Each line from the start of the entries through the line that contains "Edición Impresa (846, 160)" should be output exactly, please.

(Collected data)
▽
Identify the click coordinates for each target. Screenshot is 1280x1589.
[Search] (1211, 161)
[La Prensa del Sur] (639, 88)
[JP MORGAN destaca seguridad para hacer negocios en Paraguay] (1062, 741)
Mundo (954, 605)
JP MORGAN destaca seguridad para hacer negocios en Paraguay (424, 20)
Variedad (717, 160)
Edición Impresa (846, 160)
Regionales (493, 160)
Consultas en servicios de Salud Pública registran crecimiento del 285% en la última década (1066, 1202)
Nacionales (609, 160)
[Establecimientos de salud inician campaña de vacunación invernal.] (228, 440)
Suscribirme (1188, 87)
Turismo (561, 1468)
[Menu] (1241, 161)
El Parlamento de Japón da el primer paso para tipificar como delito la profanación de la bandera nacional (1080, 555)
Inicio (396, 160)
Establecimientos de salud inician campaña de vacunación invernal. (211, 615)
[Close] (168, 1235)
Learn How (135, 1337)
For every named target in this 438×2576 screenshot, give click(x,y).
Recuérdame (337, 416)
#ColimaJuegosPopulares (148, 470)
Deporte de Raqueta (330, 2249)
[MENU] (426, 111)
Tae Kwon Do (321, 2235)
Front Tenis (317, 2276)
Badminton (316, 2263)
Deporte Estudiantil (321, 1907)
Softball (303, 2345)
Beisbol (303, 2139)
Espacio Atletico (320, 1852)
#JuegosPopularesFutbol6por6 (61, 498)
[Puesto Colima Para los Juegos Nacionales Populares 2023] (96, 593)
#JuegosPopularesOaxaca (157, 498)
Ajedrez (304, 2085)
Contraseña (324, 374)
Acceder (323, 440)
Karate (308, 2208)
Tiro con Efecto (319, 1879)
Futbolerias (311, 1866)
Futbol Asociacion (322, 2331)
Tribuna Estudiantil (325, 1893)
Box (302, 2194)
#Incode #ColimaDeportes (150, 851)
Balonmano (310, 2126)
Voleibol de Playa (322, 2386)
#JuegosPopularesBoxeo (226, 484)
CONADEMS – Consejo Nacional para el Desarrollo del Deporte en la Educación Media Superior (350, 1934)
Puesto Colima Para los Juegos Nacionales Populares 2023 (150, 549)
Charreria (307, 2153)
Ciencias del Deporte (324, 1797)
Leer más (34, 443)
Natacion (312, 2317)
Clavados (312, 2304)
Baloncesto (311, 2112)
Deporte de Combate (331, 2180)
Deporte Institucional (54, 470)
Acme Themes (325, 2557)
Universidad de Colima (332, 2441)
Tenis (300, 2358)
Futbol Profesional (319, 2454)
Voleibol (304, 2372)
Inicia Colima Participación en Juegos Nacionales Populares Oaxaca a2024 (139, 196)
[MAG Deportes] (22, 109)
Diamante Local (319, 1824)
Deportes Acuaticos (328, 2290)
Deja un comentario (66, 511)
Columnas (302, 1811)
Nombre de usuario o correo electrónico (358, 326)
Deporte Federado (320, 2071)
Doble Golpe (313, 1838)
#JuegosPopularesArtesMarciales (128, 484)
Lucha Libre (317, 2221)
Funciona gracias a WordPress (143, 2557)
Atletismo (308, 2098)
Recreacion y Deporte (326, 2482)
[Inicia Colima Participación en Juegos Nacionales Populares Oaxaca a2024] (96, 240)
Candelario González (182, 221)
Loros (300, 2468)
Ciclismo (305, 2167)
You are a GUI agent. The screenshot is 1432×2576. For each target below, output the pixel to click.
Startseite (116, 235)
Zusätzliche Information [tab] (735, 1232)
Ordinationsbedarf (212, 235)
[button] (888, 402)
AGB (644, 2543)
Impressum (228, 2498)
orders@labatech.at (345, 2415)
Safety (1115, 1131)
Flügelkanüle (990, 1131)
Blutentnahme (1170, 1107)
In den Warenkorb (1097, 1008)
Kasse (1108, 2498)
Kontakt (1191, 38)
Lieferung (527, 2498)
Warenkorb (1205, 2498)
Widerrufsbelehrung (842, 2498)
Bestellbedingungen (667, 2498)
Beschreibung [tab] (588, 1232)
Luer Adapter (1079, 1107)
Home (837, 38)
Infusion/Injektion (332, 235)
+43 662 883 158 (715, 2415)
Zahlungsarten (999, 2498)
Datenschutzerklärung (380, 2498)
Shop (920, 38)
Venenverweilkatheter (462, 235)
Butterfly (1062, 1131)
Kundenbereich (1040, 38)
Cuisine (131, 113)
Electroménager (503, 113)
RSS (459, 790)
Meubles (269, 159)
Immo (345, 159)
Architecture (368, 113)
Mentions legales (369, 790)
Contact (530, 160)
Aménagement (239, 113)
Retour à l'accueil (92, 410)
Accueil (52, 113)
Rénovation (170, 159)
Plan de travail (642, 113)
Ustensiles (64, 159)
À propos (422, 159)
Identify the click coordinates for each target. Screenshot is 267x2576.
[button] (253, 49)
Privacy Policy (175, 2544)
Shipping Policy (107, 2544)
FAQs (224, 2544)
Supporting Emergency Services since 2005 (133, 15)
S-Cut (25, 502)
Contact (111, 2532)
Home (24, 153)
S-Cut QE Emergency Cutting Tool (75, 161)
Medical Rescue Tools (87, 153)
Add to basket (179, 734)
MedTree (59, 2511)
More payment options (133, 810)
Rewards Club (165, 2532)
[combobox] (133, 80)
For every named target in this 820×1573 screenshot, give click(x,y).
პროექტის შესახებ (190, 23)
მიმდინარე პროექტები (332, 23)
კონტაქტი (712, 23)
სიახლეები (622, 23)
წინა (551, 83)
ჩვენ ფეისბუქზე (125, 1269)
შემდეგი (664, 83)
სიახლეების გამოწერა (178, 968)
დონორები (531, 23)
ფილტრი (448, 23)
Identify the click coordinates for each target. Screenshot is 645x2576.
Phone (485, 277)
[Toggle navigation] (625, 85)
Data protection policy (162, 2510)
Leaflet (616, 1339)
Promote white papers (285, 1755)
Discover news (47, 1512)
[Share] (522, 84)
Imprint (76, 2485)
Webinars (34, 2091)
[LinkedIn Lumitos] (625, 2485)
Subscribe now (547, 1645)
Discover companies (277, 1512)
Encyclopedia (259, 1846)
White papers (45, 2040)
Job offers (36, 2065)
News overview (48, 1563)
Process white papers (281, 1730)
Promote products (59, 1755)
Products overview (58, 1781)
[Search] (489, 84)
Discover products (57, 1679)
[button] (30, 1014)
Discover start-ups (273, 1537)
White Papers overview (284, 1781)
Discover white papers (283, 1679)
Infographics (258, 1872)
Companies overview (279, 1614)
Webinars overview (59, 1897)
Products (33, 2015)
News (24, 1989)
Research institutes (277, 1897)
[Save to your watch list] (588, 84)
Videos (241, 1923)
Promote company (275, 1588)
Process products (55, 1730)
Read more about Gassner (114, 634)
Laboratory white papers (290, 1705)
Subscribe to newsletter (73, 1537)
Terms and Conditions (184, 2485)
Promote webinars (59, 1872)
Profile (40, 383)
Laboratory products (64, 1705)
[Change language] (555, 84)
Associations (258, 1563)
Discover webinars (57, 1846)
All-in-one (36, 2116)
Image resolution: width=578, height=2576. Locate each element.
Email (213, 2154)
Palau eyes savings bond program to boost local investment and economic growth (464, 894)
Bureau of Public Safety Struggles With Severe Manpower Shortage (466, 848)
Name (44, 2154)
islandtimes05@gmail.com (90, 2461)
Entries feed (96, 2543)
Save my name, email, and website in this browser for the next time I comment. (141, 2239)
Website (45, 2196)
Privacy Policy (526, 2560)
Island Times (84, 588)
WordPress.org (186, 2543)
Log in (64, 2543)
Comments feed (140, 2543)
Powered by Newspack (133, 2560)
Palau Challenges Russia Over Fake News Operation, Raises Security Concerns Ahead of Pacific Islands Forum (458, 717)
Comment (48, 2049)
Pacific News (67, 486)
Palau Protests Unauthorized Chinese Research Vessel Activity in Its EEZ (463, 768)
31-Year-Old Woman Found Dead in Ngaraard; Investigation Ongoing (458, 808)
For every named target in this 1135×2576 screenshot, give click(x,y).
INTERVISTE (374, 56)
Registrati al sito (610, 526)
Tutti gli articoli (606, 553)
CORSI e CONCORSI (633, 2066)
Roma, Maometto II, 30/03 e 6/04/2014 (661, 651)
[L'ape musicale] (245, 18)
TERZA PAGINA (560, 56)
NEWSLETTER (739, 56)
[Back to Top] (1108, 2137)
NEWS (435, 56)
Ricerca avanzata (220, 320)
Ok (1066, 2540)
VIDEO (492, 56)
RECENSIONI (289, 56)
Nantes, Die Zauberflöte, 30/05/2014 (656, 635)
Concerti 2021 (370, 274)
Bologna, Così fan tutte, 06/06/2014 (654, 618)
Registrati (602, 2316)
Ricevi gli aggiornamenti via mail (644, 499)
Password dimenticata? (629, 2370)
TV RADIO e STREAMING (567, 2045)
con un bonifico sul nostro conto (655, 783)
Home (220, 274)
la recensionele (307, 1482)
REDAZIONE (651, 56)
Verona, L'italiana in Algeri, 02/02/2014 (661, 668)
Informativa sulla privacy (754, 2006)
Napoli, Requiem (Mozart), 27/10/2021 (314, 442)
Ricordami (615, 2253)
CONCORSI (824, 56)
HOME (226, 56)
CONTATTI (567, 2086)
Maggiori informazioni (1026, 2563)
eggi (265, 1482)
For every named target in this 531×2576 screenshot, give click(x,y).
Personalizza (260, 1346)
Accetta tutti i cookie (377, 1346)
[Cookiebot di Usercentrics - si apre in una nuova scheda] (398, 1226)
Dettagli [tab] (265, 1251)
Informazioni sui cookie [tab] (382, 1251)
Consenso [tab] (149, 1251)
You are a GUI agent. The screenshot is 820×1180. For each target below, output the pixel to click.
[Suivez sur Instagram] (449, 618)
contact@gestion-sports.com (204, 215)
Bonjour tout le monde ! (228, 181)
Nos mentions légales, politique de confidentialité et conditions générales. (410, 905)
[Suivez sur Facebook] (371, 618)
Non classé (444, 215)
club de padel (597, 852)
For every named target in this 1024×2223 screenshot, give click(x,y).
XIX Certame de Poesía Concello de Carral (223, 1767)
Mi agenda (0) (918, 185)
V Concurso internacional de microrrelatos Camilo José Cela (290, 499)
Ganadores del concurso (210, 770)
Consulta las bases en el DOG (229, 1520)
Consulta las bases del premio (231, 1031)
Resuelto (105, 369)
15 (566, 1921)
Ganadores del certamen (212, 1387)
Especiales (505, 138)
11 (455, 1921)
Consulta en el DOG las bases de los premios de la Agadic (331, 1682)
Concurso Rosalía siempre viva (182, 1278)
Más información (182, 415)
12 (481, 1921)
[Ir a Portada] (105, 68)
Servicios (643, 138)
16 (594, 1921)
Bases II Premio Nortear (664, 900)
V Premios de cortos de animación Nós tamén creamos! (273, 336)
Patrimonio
△
Solution to this task:
Identify the click coordinates for each target. Screenshot is 1280x1589.
[Search] (1211, 161)
[La Prensa del Sur] (639, 88)
[JP MORGAN destaca seguridad para hacer negocios en Paraguay] (1062, 741)
Mundo (954, 605)
JP MORGAN destaca seguridad para hacer negocios en Paraguay (424, 20)
Variedad (717, 160)
Edición Impresa (846, 160)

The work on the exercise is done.